Plutão – Hades na mitologia grega, era deus do submundo e das riquezas, irmão de Júpiter, Netuno, Ceres, Vesta e Juno, integrante da primeira geração dos deuses olímpicos. Na partilha do Universo, a Netuno coube o Mar, a Júpiter o Olimpo e a Plutão, o Inferno.

Caronte – filho do Sol e da Terra, foi transformado em rio (também dito Stix) por vingança de Júpiter e precipitado nos Infernos. Pelas suas águas o Caronte transporta em barco os mortos até o Hades, a última morada.

Sedna – deusa da mitologia inui (região do Ártico), mãe dos animais marinhos. Era uma bela jovem humana que vivia com o pai. Em um dia de tempestade sofreu naufrágio e desde então mora no fundo do mar, tendo o seu corpo assumido algumas formas da fauna marinha.

Xena – personagem de um seriado da televisão norte-americana (1995-2001), em torno de uma suposta princesa guerreira mítica, mas inexistente nas mitologia oficiais.

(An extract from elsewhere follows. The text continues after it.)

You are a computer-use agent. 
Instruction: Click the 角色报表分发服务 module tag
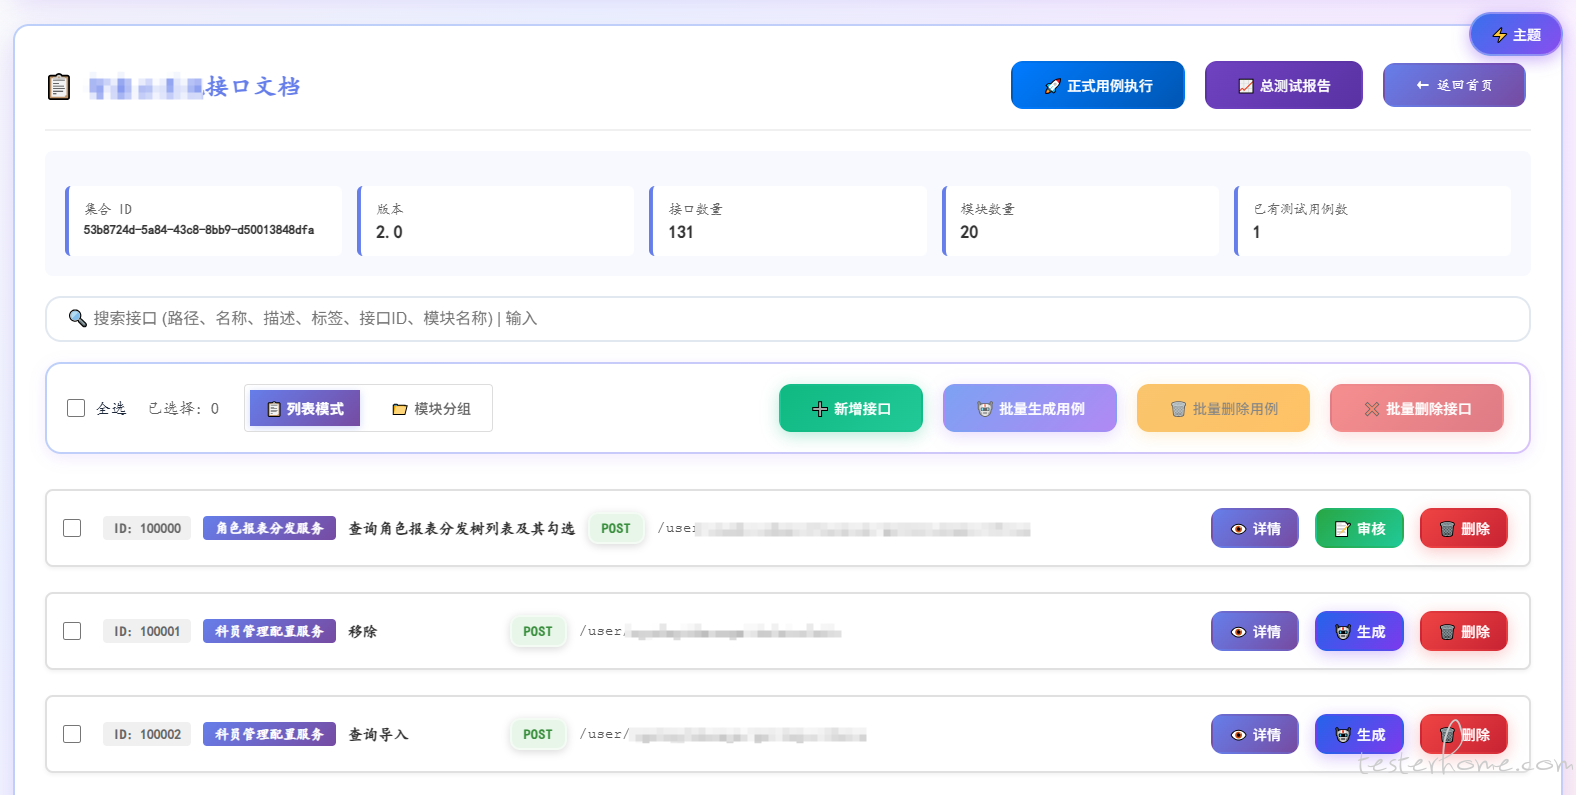click(269, 528)
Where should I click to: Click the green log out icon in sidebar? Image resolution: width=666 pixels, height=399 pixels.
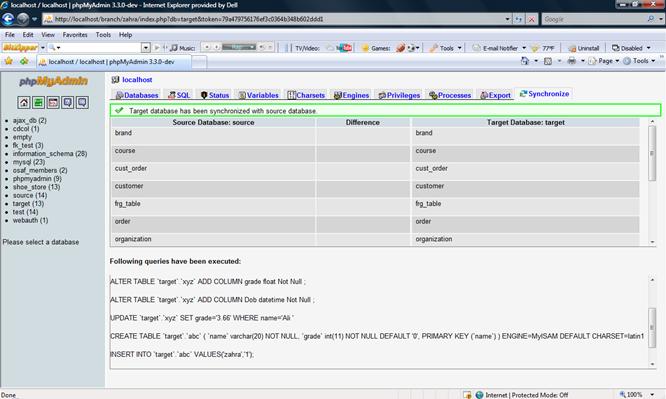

Quaoar – nome em homenagem aos índios norte-americanos Tongva, dado pelos astrônomos que descobriram o corpo celeste utilizando o Observatório de Palomar, em Los Angeles. Supostamente, deus da criação e da ordem. Colocou o mundo nas costas de sete gigantes, depois de criar animais e, por último, o homem.

Orcus – na mitologia romana antiga, espírito da morte e personificação do mundo dos mortos, representado em túmulos como gigante barbudo.


Muda a ciência, muda o livro

Toda alteração no ensino da astronomia, como de resto em qualquer campo do conhecimento, traz transtornos imediatos para o livro didático. Os professores concordam que o problema deve ser tratado com calma, cabendo aos docentes de cada área se informar sobre as mudanças e transmiti-las aos alunos. A atualização das obras se fará gradualmente, à medida que forem feitas novas edições. É um processo contínuo, uma vez que a ciência é progressiva e as novidades não param de surgir.

Para o professor da área de biologia Nélio Bizzo, da Faculdade de Educação da USP, as mudanças anunciadas na astronomia não são preocupantes. Elas, assim como alterações que podem haver no número de Estados brasileiros, dizem respeito a normas que o próprio homem determina, e a tendência da sociedade é aceitá-las sem objeção. As mudanças conceituais, essas sim, são importantes, segundo Bizzo. Por exemplo, no sistema solar o grande problema ocorreu com Copérnico e Galileu, que abandonaram a teoria geocêntrica (a Terra como centro do Universo) em favor do heliocentrismo (a Terra girando em torno do Sol), e exigiu mudança urgente em todos os livros. O professor da Faculdade de Educação diz que a função da escola é fazer com que o aluno entenda a ciência, sem se preocupar muito com detalhes. Saber que Ceres entra agora na categoria de planeta é bom, mas não é nada revolucionário, assim como não mudou profundamente a geografia do Brasil a criação do Estado de Tocantins. Com o tempo os manuais didáticos incluirão as novidades.

No caso das ciências astronômicas, o professor Enos Picazzio aponta um problema que considera crucial: a maioria dos professores não tem formação adequada – não por culpa deles – e ainda se depara com erros grosseiros nos livros didáticos. O Ministério da Educação fiscaliza os manuais, pondo em prática o Plano Nacional do Livro Didático, com a participação de especialistas de universidades.

O IAG tem parte nisso, analisando os livros didáticos da área de astronomia e encaminhando relatos de casos ao MEC, que na hipótese de erros graves retira o livro de circulação. Para evitar que os revisores possam ser acusados de favorecimento a autores, ou de perseguição, o livro a ser avaliado chega sem capa e sem o nome do autor.

Picazzio já participou do plano de avaliação do MEC e quando sugeria alterações esperava do autor do livro que justificasse tecnicamente o que escreveu ou que procedesse à revisão proposta.